Chinese soldiers would strap satchel charges (a bundle of grenades in a sack) to their bodies and dive under moving enemy tanks to detonate their explosives and destroy/disable the tank.
The Japanese also used this concept in the later stages of the war in the Pacific. They had more extensive variations such as the Kamikaze Corps, underwater frogmen, aerial ramming, etc.
As mentioned previously, the 1st Battalion only had 414 combat-effective soldiers. So why were they named the ‘800 Heroes’? In short, they wanted to show no weakness and, following the principles of Sun Tzu in the Art of War, appeared strong when they were weak. They did not reveal the actual numbers and told the media that they were 800 men ready to fight to the death.
At around 1pm on October 27, a small-scale Japanese offensive on the warehouse was suppressed with machine-gun fire and German-provided grenades.
The first day was relatively successful, but the Chinese knew they couldn’t hold on to the warehouse for very long. So they were ordered to stay put and stall the Japanese advance into Shanghai while other units retreated while putting on a show for the foreigners across Suzhou creek.
Unrested and sleep-deprived, the 1st Battalion was greeted with the droning of Japanese bombers overhead and cannon fire the next day. The attackers also launched another offensive in the rain but were silent once again by well-positioned enemy fortifications.
After news of the defense of Sihang reached locals across Suzhou, they joined in the fight by donating vital supplies such as food and clothing (10 truckloads in total). They were also filmed holding billboards with the approximate number of enemies and the direction from which they were coming.
The Chinese were also gifted a flag of the Republic of China to erect atop the building, which they did during the early hours of the 29th. This proved to be a significant morale-raiser, for the next day, around 30,000 civilians gathered on the bank of the Suzhou Creek to show their support.
Shouts of “long live the Republic of China!” could be heard from afar, but the celebration was interrupted when the fuming Japanese sent fighter planes to shoot the flag down.
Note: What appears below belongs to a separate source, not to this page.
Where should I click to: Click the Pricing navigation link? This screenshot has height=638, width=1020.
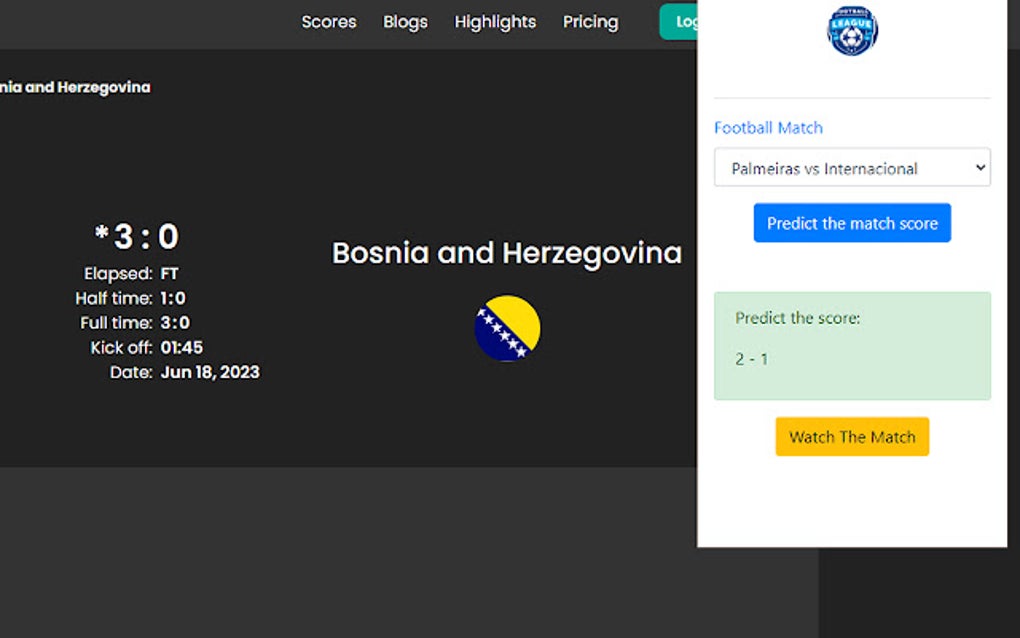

They were repelled and soon gave up after many unsuccessful strafing rounds, fearing to hit accidentally.
A massive assault on the warehouse was launched yet again that day, and the Japanese began chipping away at the West Wall with explosives, hoping to penetrate the thick concrete barricades that resisted siege for so long. Unfortunately for them, a determined and battle-worn Chinese private strapped himself with grenades and jumped off the building into the crowd of Japanese, bringing down 20 enemy soldiers with him.
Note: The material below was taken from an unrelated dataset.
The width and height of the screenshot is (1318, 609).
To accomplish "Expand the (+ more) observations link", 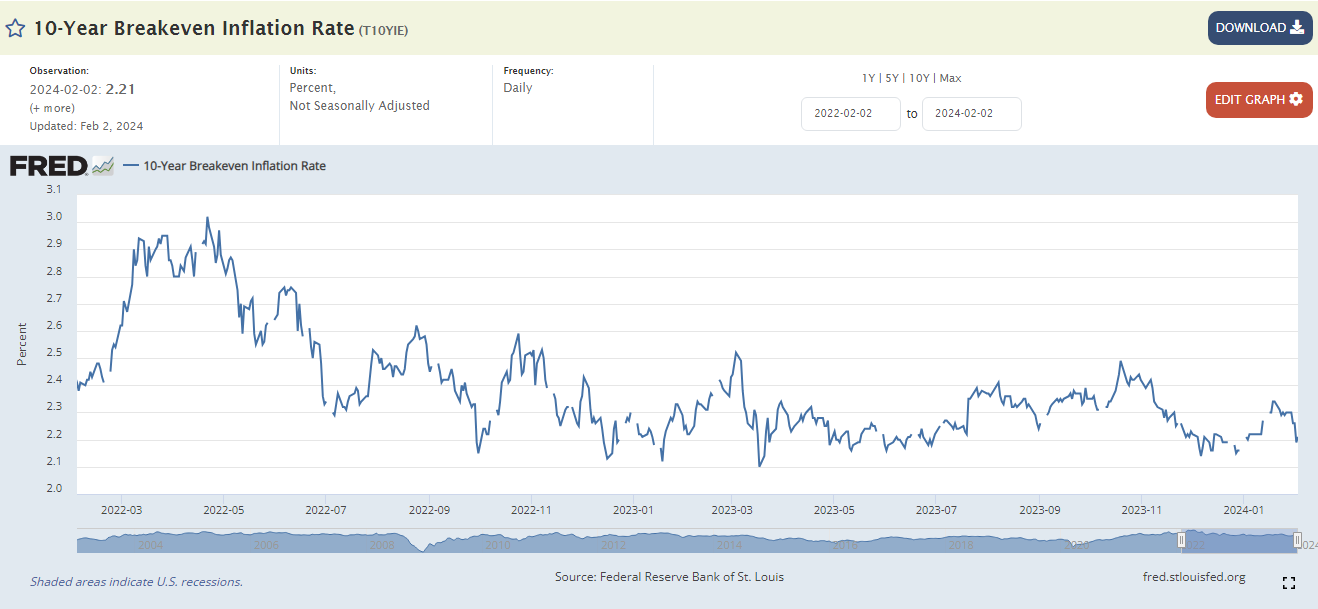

After nearly an entire day of fierce fighting, the attack finally ceased as the Japanese withdrew under a smoke-filled night sky.
By October 30, the Japanese had finally learned from their previous mistakes and resorted to shelling the defenders into submission. Even though the constant boom of explosions near deafened the Chinese, its actual effectiveness was very limited.
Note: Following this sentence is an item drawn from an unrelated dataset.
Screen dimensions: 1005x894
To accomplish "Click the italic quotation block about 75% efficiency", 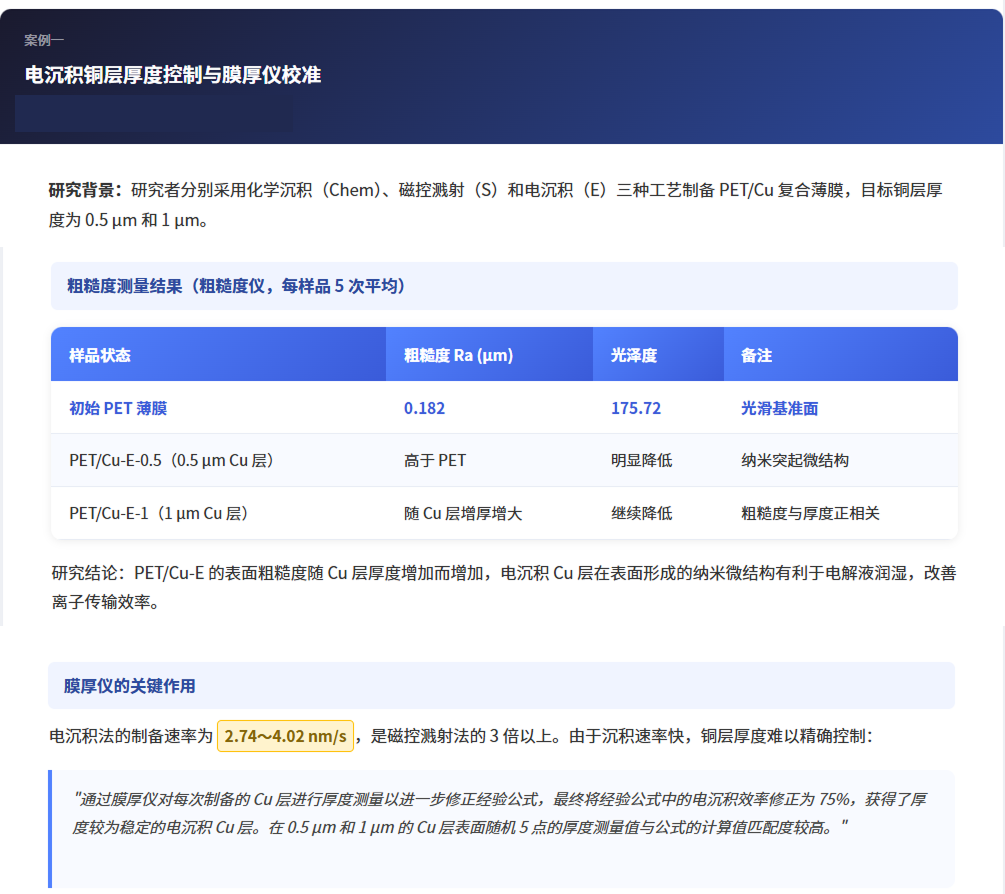I will (500, 811).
Foreign troops stationed in the area were getting tired of constantly taking deviated fire and pressured the Chinese high command to make a tactical retreat out of the Sihang. A ceasefire was reached for the Chinese to pull back from the warehouse during the night of November 1 via the New Lese Bridge.
During the withdrawal, Japanese machine gun nests and artillery suddenly opened up on the bridge. This was the last straw for the foreign soldiers who have been watching over the battle without being able to take any action. They responded with machine-gun fire of their own and covered the Chinese as they ran across the bridge.
Around 370 soldiers safely made it to the foreign concessions on the other side, only to be placed in POW camps (as part of the agreement with the Japanese for their “ceasefire”).
The Imperial Army suffered more than 200 killed taking the warehouse: an impressive feat considering their overwhelming manpower and equipment.
After the Battle of Shanghai, most of China’s elite troops were depleted, and the survivors retreated to the capital city of Nanking. There, the Japanese would “avenge” their fallen comrades with an orgy of rape and sadistic slaughter of 300,000 civilians, known as the infamous Rape of Nanking.